╔══

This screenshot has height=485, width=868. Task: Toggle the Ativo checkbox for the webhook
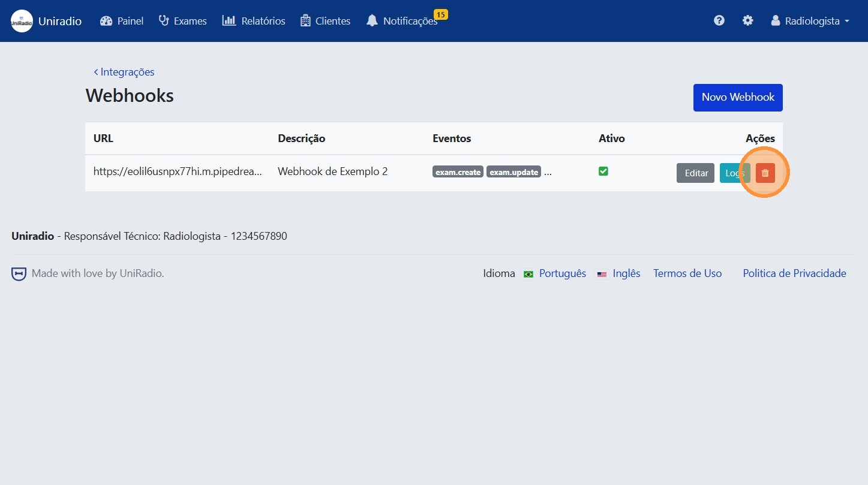coord(603,171)
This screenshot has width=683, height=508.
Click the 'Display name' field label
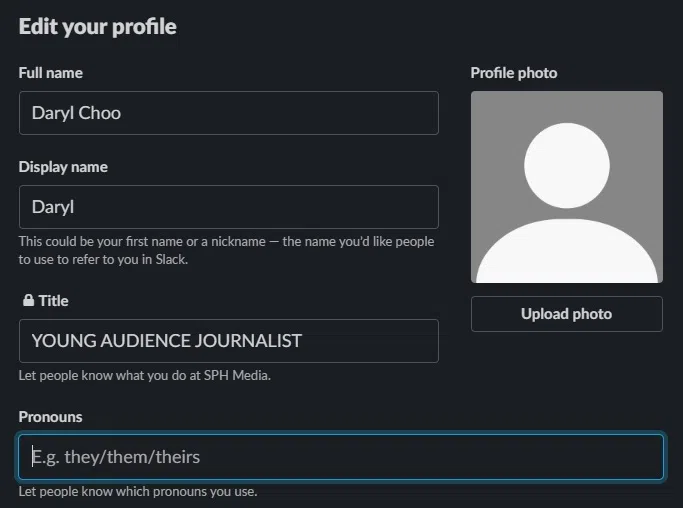click(63, 167)
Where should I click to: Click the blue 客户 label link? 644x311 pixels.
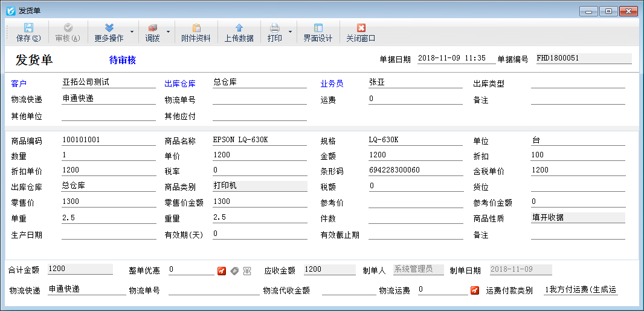pyautogui.click(x=19, y=83)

╚══

#### [Activity]
Copy the listing above in full and exactly, but omit each picture that it holds.

#### [Response below]
This screenshot has height=485, width=868. Task: Toggle the Ativo checkbox for the webhook
coord(603,171)
This screenshot has width=683, height=508.
Click the 'Display name' field label
click(63, 167)
Where should I click to: Click the blue 客户 label link? 644x311 pixels.
pyautogui.click(x=19, y=83)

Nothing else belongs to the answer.